## [GOAL A]
List each item of the costume the narrator wears in the dance recital film described in the personal essay about "Dance Moms."
## [GOAL B]
Carry on the personal essay about "Dance Moms" and the dragon recital, starting after its final sentence.

## [TEXT SEGMENT]
▶
I have never watched a full episode of the Lifetime program “Dance Moms” mainly because unlike most Americans, I dislike reality TV, but also I dislike the premise that moms argue and get catty with one another over their daughters’ positions in the dance world. To me this is the stuff that nightmares are made of, but apparently enough people disagree that after 6 seasons the show continues to turn a profit as it generates divas.
Why do I even care? My daughter has forced me to examine my own fears and prejudices. I do not dance. I’ve tried, and regardless of what I look like on the dance floor, I’ve always felt internally uncomfortable. My mom has old silent movie film footage of me in a metal canister at one of my few dance recitals.
I’m dressed in a leotard and wearing a stuffed dragon tail and head cover. My mom doesn’t remember the song we danced to, but my performance was definitely unforgettable. I manage to get through the routine along with all the little dragon-girls without incident, however, as I am on the end and our routine culminates in a handholding Rockette line, I am seen taking advantage of my position, and instead of heading off stage, I run the dragon line around and around in circles to the hysterical laughter of the audience (as this is the 70s the laughter must be inferred because the film is silent).
◀
## [MATERIAL PROVIDED]
▶
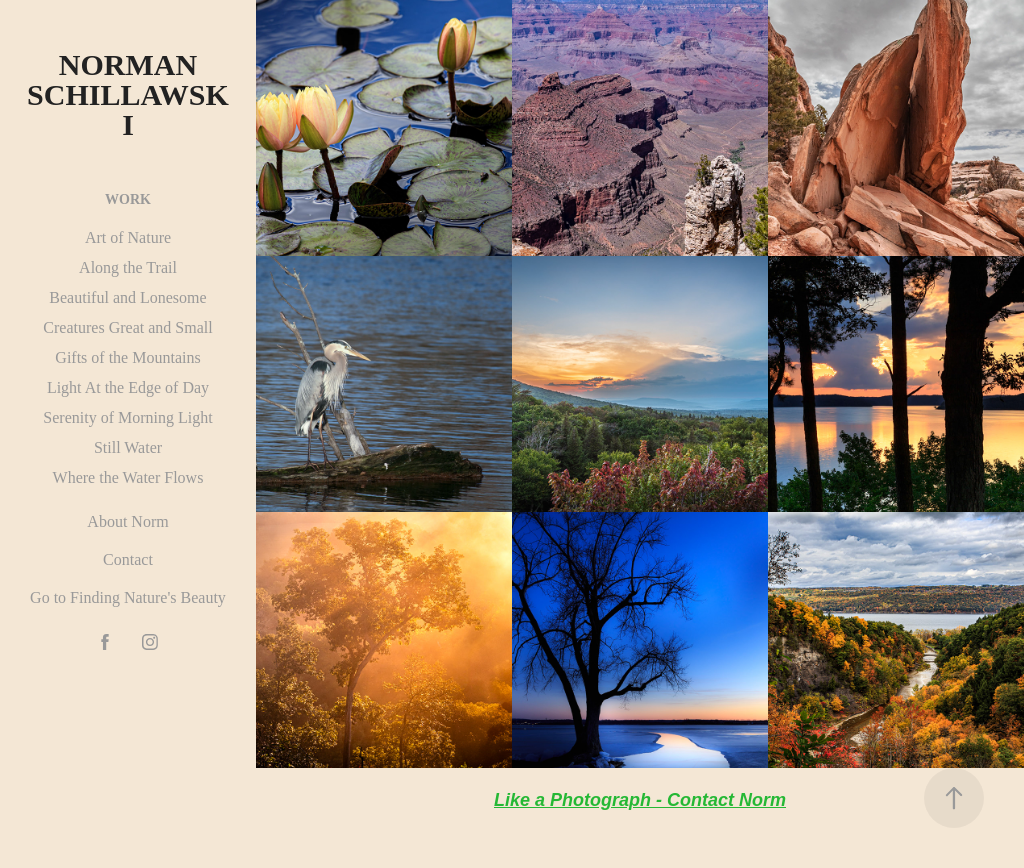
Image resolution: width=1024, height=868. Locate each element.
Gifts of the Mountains (127, 357)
◀
## [EXERCISE RESULT A]
- Leotard
- Stuffed dragon tail
- Head cover

## [EXERCISE RESULT B]
My reign of terror on the dance stage continues until I come too close to the black curtain. A pair of adult hands is seen reaching out and capturing me, the rogue dragon. The improvisation ends and the rest of the lair walk of the stage. To my mother’s chagrin this would be my most memorable starring moment in the dance world. She tried with me to instill the same love of dance that she herself possesses, but I resisted the infusion at every turn. I think she had hoped I’d follow in her footsteps and dance on the folk dance team at her alma mater. Not a chance!
See I hated dance. I hated leotards and tights. I hated the princess mentality of my fellow dance students. I hated the discipline and control of the teachers. The only style of dance I did like was clog dance. It was loud, irreverent, allowed you to yell out on stage “EeeOoo” and the fluffy slips under the puffy skirts were fun to twirl in. Against type, I actually went on to compete in clogging competitions. I won a silver medal with a broken foot at one point, but at the end of the day, I still hated dance.
I had no aspirations of becoming a dancer. A roller skater like Olivia Newton John in Xanadu, yes, but a dancer, a ballerina, a cheerleader, even a clogger—N-O! I held strongly to my “I don’t dance” position and avoided all forms of it where humanly possible-unless, of course, it was a slow dance in the arms of a cute boy, and all I had to do was hold on and move in a circle.
Fast forward to a year ago when my daughter begs me to sign her up for dance classes. Just because I don’t feel comfortable dancing doesn’t mean I don’t love watching dancers. The movie “Footloose” was filmed a short distance from my college, the Osmonds were from my hometown, my closest friends were all cheerleaders and drill team members. Dance was all around me. It just wasn’t in me, and now I had a daughter begging for dance class. Could I handle being a “dance mom”?
As I write this my darling daughter is sleeping in her ballet shoes. I tried to get them off her. She woke up and told me she needs them on for good dreams. Who thinks that way? Apparently, she does.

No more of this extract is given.